[Texto proporcionado]

Pocas cosas son tan agradables como, al llegar a casa, servirse una copa de vino para disfrutarla a gusto en uno de esos momentos relajados, tranquilos, que preceden a la cena. Un buen vino, el que cada cual prefiera, saboreado con todos los sentidos o, como algunos prefieren, con el alma.
Necesita, entre otras muchas cosas, una copa adecuada. Y las únicas copas adecuadas que hay son las de cristal. Pero ha tenido que pasar mucho tiempo antes de que pudiéramos tener en casa copas fabricadas con ese material.
Allá por el siglo XIII, un poeta riojano (de la Rioja española) pedía como recompensa a sus esfuerzos por escribir poemas "en román paladino, en el qual suele el pueblo fablar a su vecino", es decir, en el incipiente idioma español, "un vaso de bon vino".
La gente ya bebía vino muchísimo antes. La cuestión es: ¿en qué lo bebía? No, desde luego, en cristal. Las copas primitivas eran, parece, de arcilla. De entonces acá... Se han hecho copas para beber de los más diversos materiales. De loza, de porcelana, de madera, de estaño, de peltre, de bronce, de plata, de oro... hasta llegar primero al vidrio y, finalmente, allá por el siglo XVIII, al cristal.

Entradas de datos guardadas
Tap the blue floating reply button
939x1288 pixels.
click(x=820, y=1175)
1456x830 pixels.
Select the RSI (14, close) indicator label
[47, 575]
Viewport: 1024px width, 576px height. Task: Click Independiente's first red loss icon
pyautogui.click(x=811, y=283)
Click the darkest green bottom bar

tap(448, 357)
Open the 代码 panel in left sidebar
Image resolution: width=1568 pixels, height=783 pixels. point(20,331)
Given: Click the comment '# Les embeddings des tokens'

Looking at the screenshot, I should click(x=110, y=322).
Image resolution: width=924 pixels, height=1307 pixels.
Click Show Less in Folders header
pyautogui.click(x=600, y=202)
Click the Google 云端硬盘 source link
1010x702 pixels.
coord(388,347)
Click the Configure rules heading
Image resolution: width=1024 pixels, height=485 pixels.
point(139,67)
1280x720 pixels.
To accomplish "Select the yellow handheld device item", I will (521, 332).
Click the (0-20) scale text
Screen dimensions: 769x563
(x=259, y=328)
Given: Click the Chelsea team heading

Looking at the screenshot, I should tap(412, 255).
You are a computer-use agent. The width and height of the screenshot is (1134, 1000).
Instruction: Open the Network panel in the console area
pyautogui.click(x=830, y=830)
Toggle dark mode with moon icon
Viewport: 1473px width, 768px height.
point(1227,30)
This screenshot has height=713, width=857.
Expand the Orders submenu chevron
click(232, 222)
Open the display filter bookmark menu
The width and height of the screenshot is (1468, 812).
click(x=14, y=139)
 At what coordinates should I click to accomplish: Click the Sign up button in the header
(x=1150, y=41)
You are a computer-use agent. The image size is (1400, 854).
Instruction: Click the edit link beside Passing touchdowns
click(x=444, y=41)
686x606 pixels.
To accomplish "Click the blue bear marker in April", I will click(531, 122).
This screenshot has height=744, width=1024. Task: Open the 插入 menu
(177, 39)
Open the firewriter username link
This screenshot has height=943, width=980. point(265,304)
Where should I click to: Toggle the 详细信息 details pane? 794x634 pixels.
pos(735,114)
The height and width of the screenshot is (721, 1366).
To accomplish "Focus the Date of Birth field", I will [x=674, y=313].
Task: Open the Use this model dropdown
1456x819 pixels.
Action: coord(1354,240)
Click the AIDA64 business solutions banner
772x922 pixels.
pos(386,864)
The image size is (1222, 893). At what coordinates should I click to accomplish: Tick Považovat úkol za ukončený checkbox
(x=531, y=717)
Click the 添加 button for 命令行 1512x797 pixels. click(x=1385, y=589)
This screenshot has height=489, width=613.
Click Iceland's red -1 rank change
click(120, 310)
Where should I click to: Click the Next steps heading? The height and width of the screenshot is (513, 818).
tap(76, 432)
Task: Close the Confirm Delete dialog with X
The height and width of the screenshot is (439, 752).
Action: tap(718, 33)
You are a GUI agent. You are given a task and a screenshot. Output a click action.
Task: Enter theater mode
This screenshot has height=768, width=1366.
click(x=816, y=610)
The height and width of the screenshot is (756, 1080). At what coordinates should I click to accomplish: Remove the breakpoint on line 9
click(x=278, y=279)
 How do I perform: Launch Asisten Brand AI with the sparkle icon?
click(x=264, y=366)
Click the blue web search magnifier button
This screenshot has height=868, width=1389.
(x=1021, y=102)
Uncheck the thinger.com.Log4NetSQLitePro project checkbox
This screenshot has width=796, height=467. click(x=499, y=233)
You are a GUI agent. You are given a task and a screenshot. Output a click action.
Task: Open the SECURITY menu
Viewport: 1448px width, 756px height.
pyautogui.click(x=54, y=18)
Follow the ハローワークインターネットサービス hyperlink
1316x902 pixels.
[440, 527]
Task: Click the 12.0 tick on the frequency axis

[Qué hacer] Por favor, copia literalmente el fragmento del texto sobre las copas de vino que va de "Necesita, entre otras" a "XVIII, al cristal.", ambos incluidos. El material no hace falta para resolver esto.

[Respuesta del ejercicio]
Necesita, entre otras muchas cosas, una copa adecuada. Y las únicas copas adecuadas que hay son las de cristal. Pero ha tenido que pasar mucho tiempo antes de que pudiéramos tener en casa copas fabricadas con ese material.
Allá por el siglo XIII, un poeta riojano (de la Rioja española) pedía como recompensa a sus esfuerzos por escribir poemas "en román paladino, en el qual suele el pueblo fablar a su vecino", es decir, en el incipiente idioma español, "un vaso de bon vino".
La gente ya bebía vino muchísimo antes. La cuestión es: ¿en qué lo bebía? No, desde luego, en cristal. Las copas primitivas eran, parece, de arcilla. De entonces acá... Se han hecho copas para beber de los más diversos materiales. De loza, de porcelana, de madera, de estaño, de peltre, de bronce, de plata, de oro... hasta llegar primero al vidrio y, finalmente, allá por el siglo XVIII, al cristal.